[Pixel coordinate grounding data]
--- START ---

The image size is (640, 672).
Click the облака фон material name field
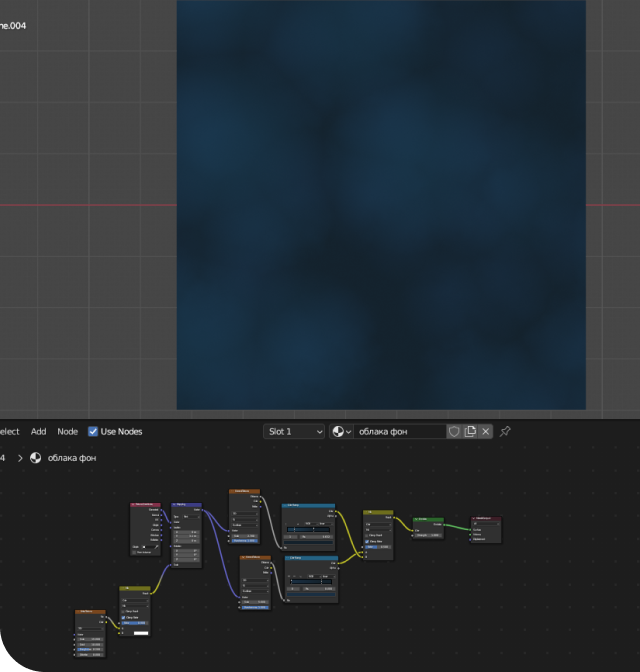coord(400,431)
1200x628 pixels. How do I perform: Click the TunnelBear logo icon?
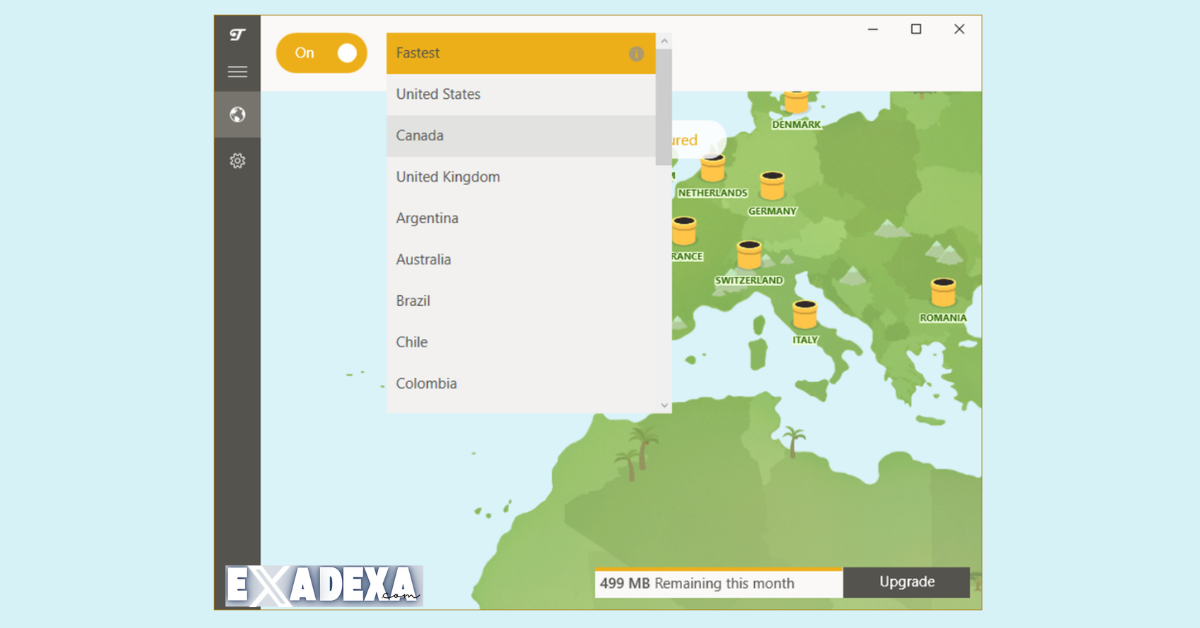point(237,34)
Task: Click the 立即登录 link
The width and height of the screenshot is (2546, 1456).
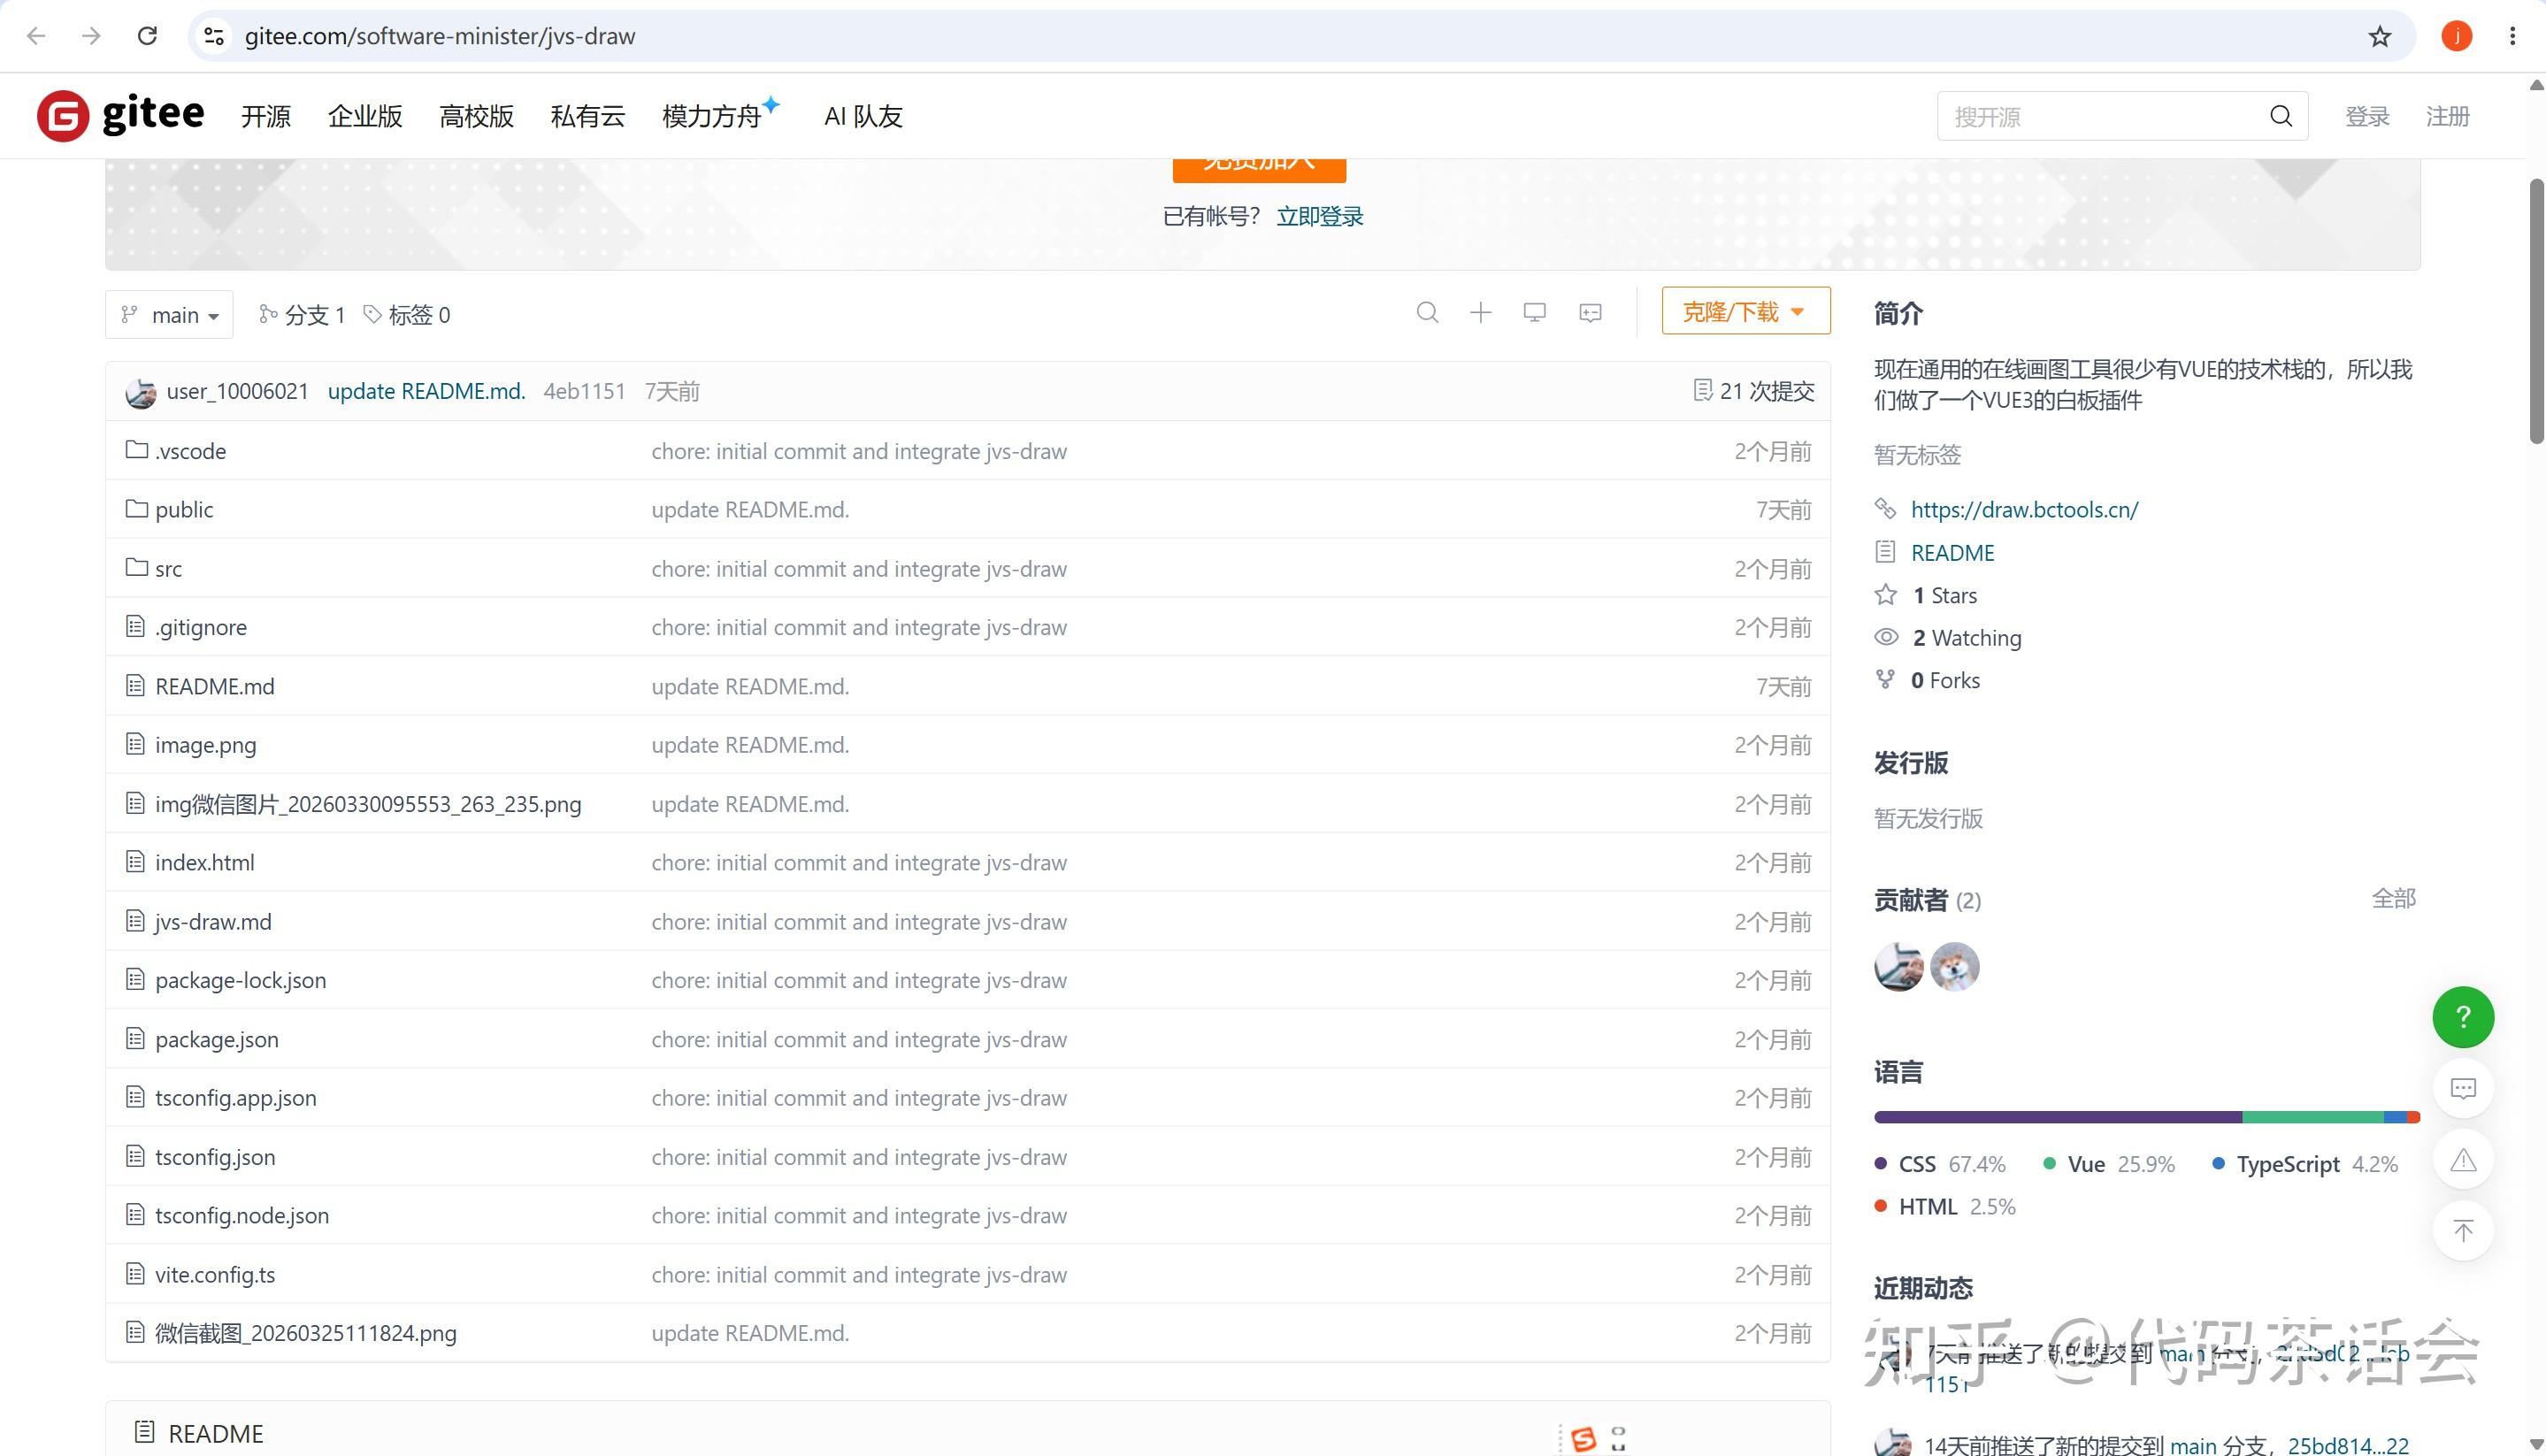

--- END ---
--- START ---

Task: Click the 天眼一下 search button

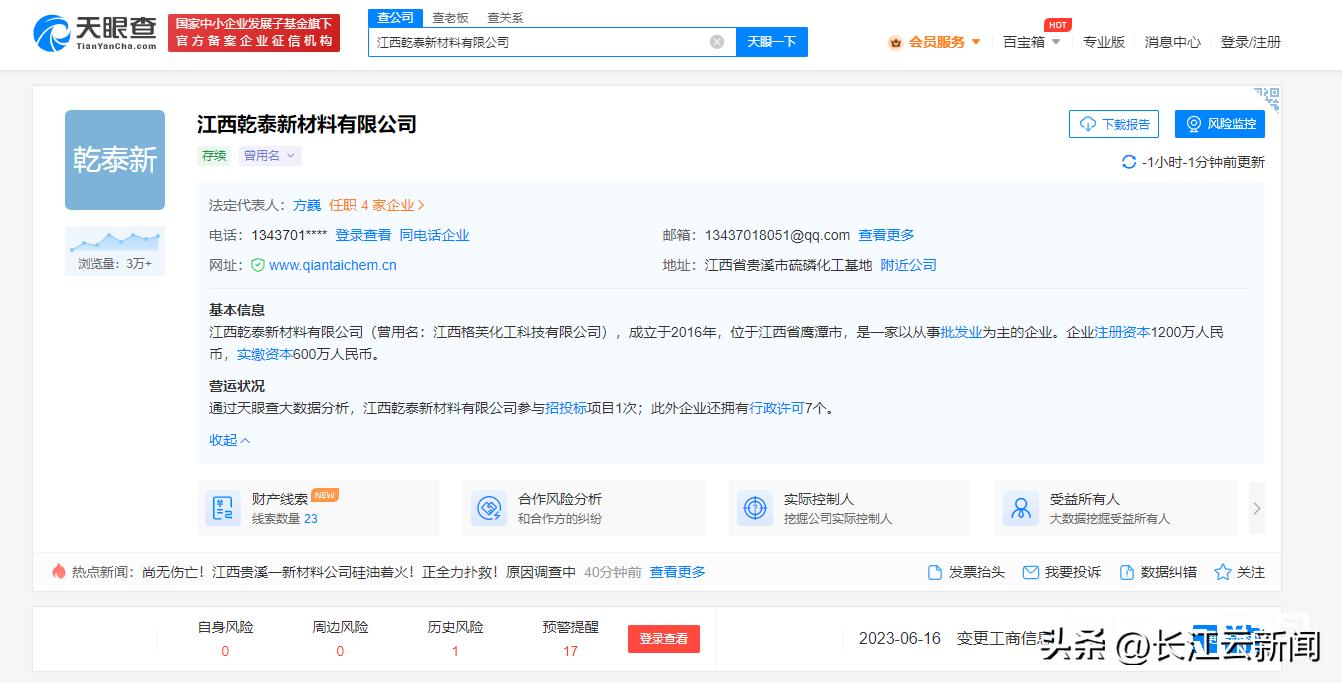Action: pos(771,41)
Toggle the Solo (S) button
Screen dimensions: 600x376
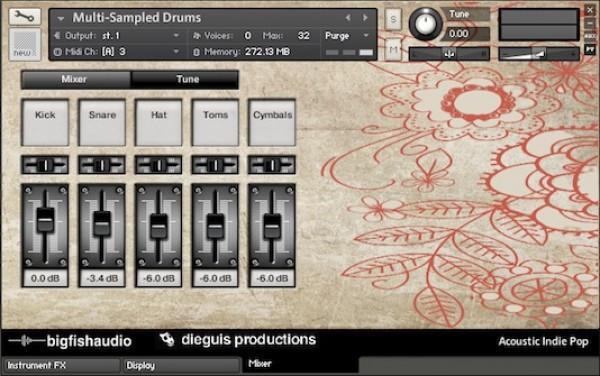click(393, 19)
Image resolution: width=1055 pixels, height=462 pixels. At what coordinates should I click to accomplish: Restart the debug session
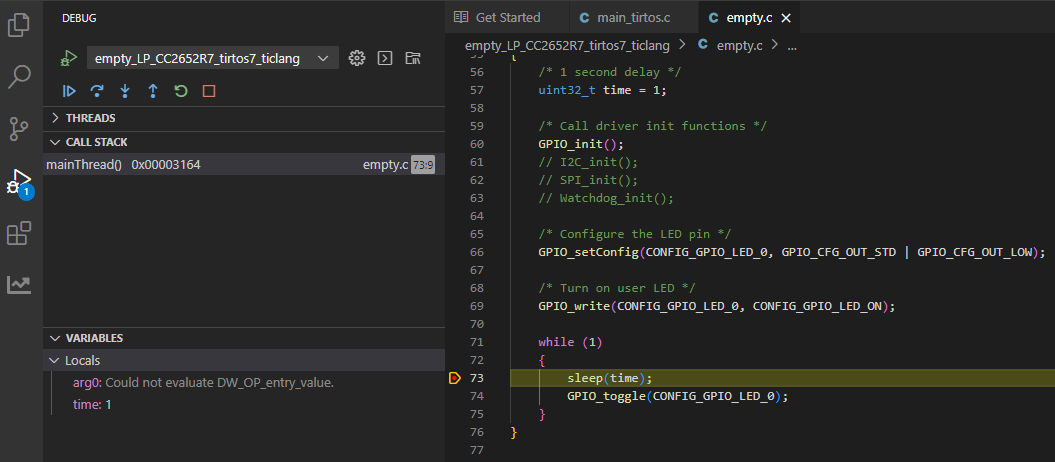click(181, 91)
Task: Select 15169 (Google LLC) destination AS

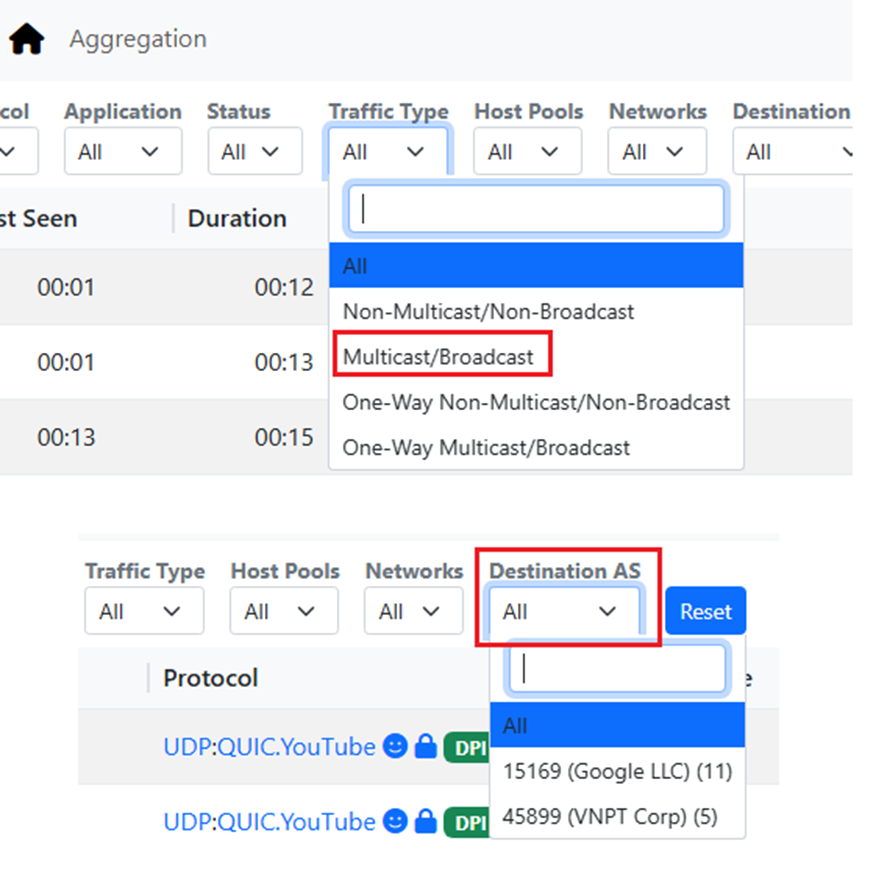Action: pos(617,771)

--- END ---

Given the records above, return the lines starting at the one that holds "The image size is (640, 672)." and ending at the one that holds "The width and", exactly, and nothing besides; leave every picture out.

ANSWER BELOW.
The image size is (640, 672).
Click the облака фон material name field
coord(400,431)
1200x628 pixels. How do I perform: Click the TunnelBear logo icon?
point(237,34)
Task: Click the 立即登录 link
The width and height of the screenshot is (2546, 1456).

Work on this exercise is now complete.